63rd Annual Jewish Book Fair:
Alex’s Wake by Martin Goldsmith

Monday, November 10, 2014 at 6pm
Berman Center for the Performing Arts
West Bloomfield JCC
$12; call the Berman box office at (248) 661-1900 to purchase

JCC 63rd Annual Jewish Book Fair, November 6-16, 2014

Once again, the Jewish Genealogical Society of Michigan is proud to be a sponsor of the JCC’s Annual Jewish Book Fair. This year we are pleased to announce we are co-sponsoring Martin Goldsmith, author of Alex’s Wake: The Voyage of the St. Louis and a Grandson’s Journey to Redemption.

Book cover: Alex's Wake: The Voyage of the St. Louis and a Grandson's Journey to RedemptionA tale of two journeys…

On May 13, 1939, the luxury liner SS St. Louis sailed away from Hamburg, Germany, bound for Havana, Cuba. On board were more than 900 Jewish refugees fleeing persecution in Nazi Germany. But an indifferent world conspired against them. After being denied landing rights in Havana, the refugees were turned away by the United States and Canada and forced to sail back to Europe, where the gathering storm of the Holocaust awaited them.

Two of those refugees were Alex Goldschmidt, a sixty-year-old veteran of World War I, and his seventeen-year-old son Klaus Helmut Goldschmidt. After their trans-Atlantic voyage, they landed in France. They would spend the next three years in one French camp after another before being shipped to Auschwitz in 1942.

Sixty-nine years later, Martin Goldsmith, Alex’s grandson and Helmut’s nephew, retraced their sad journey. Beginning in lower Saxony where Alex was born, Martin spent six weeks on the road and covered more than 5,700 miles, setting foot on the earth Alex and Helmut trod during their final days. Alex’s Wake is Martin’s eyewitness report.

The book offers a compelling history of the voyage of the St. Louis, including testimony from those on board, a tale of espionage, and the brave resolve of Captain Gustav Schroeder. It also offers a harrowing chronicle of the vast network of camps in France, many of which were organized by the French themselves with little or no encouragement from the Germans.

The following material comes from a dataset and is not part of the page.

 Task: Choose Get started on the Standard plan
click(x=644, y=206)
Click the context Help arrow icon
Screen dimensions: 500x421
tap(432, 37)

But Alex’s Wake is also a contemporary travelogue and a heartfelt memoir of a second-generation American Jew trying to make sense of his heritage and to escape the burden of guilt and fear he long thought was his sole inheritance. Setting forth with the irrational, impossible desire to save two members of his family who were murdered ten years before he was born, Goldsmith concludes his journey by coming home to a moving symbol of remembrance at one of the scenes of the crime.